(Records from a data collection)
▬▬▬
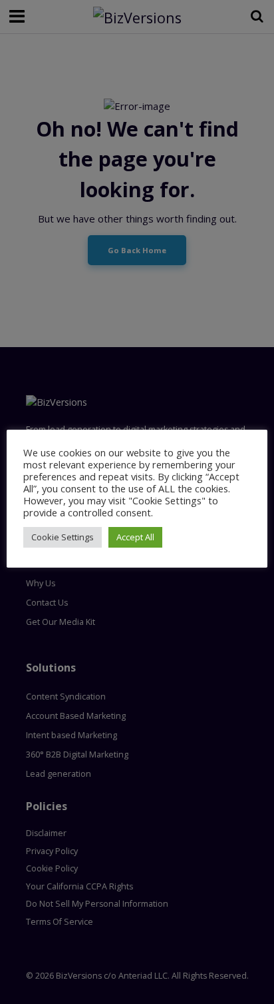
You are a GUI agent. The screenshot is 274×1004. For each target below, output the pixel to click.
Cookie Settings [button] (62, 537)
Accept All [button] (135, 537)
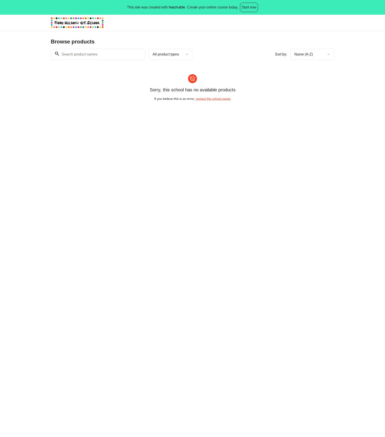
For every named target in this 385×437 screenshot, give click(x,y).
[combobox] (170, 54)
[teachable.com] (176, 7)
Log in (326, 23)
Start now (249, 7)
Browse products (299, 23)
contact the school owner (213, 99)
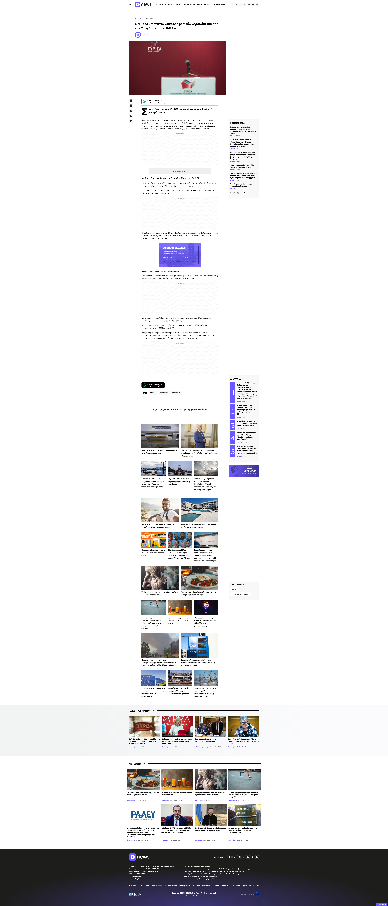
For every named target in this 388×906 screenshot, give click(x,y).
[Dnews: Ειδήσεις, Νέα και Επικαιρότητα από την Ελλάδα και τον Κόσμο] (143, 4)
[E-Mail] (131, 116)
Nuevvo (198, 896)
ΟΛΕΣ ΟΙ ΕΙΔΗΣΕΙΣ (220, 857)
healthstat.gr (131, 800)
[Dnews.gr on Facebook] (232, 4)
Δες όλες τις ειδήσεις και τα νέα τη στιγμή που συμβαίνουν (179, 409)
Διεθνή (232, 148)
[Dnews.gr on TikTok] (244, 4)
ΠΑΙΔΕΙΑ (193, 4)
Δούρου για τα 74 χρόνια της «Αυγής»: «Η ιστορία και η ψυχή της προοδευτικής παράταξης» (177, 741)
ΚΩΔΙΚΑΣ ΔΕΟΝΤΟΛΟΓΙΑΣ (231, 886)
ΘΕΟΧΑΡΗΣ (176, 393)
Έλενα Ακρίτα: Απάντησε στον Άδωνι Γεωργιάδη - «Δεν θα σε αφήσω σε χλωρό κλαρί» (243, 741)
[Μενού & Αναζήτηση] (130, 4)
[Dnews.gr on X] (236, 4)
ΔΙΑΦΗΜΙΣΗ (144, 886)
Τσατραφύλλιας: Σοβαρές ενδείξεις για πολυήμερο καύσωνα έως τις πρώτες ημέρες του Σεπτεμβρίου (243, 175)
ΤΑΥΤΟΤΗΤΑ (133, 886)
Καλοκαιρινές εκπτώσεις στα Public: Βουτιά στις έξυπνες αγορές (153, 552)
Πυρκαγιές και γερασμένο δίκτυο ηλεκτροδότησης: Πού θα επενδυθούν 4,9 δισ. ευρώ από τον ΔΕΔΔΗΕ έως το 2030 (158, 662)
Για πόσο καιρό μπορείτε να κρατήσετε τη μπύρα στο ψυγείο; (179, 620)
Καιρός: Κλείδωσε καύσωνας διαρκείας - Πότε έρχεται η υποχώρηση (179, 481)
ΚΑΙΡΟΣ (234, 589)
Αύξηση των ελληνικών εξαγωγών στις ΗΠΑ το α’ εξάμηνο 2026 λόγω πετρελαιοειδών (243, 830)
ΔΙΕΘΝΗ (185, 4)
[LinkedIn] (131, 111)
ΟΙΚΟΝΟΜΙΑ (169, 4)
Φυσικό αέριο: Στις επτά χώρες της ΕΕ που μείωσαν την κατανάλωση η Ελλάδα (178, 691)
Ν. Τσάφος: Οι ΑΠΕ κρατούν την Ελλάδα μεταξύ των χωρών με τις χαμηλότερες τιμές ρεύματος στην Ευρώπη (176, 830)
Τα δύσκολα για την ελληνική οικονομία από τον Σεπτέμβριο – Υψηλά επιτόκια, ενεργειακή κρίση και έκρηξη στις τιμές (205, 484)
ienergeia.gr (131, 840)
▬▬▬
◆ **SET EXERCISE**: Copy the entire listing above line for line, character for character. Omit the picture markers.

◆ **WRITTEN RESPONSE**:
You are a GUI agent. The screenshot is 274×1004. For each target below, output the pixel to click.
Cookie Settings [button] (62, 537)
Accept All [button] (135, 537)
For every named target in this 385×437 screenshot, give click(x,y).
[combobox] (170, 54)
[teachable.com] (176, 7)
Log in (326, 23)
Start now (249, 7)
Browse products (299, 23)
contact the school owner (213, 99)
For every named target in this 388×906 screenshot, give click(x,y).
[Dnews: Ειδήσεις, Νέα και Επικαιρότητα από την Ελλάδα και τον Κόσμο] (143, 4)
[E-Mail] (131, 116)
Nuevvo (198, 896)
ΟΛΕΣ ΟΙ ΕΙΔΗΣΕΙΣ (220, 857)
healthstat.gr (131, 800)
[Dnews.gr on Facebook] (232, 4)
Δες όλες τις ειδήσεις και τα νέα τη στιγμή που συμβαίνουν (179, 409)
Διεθνή (232, 148)
[Dnews.gr on TikTok] (244, 4)
ΠΑΙΔΕΙΑ (193, 4)
Δούρου για τα 74 χρόνια της «Αυγής»: «Η ιστορία και η ψυχή της προοδευτικής παράταξης» (177, 741)
ΚΩΔΙΚΑΣ ΔΕΟΝΤΟΛΟΓΙΑΣ (231, 886)
ΘΕΟΧΑΡΗΣ (176, 393)
Έλενα Ακρίτα: Απάντησε στον Άδωνι Γεωργιάδη - «Δεν θα σε αφήσω σε χλωρό κλαρί» (243, 741)
[Μενού & Αναζήτηση] (130, 4)
[Dnews.gr on X] (236, 4)
ΔΙΑΦΗΜΙΣΗ (144, 886)
Τσατραφύλλιας: Σοβαρές ενδείξεις για πολυήμερο καύσωνα έως τις πρώτες ημέρες του Σεπτεμβρίου (243, 175)
ΤΑΥΤΟΤΗΤΑ (133, 886)
Καλοκαιρινές εκπτώσεις στα Public: Βουτιά στις έξυπνες αγορές (153, 552)
Πυρκαγιές και γερασμένο δίκτυο ηλεκτροδότησης: Πού θα επενδυθούν 4,9 δισ. ευρώ από τον ΔΕΔΔΗΕ έως το 2030 (158, 662)
Για πόσο καιρό μπορείτε να κρατήσετε τη μπύρα στο ψυγείο; (179, 620)
Καιρός: Κλείδωσε καύσωνας διαρκείας - Πότε έρχεται η υποχώρηση (179, 481)
ΚΑΙΡΟΣ (234, 589)
Αύξηση των ελληνικών εξαγωγών στις ΗΠΑ το α’ εξάμηνο 2026 λόγω πετρελαιοειδών (243, 830)
ΔΙΕΘΝΗ (185, 4)
[LinkedIn] (131, 111)
ΟΙΚΟΝΟΜΙΑ (169, 4)
Φυσικό αέριο: Στις επτά χώρες της ΕΕ που μείωσαν την κατανάλωση η Ελλάδα (178, 691)
Ν. Τσάφος: Οι ΑΠΕ κρατούν την Ελλάδα μεταξύ των χωρών με τις χαμηλότερες τιμές ρεύματος στην Ευρώπη (176, 830)
Τα δύσκολα για την ελληνική οικονομία από τον Σεπτέμβριο – Υψηλά επιτόκια, ενεργειακή κρίση και έκρηξη στις τιμές (205, 484)
ienergeia.gr (131, 840)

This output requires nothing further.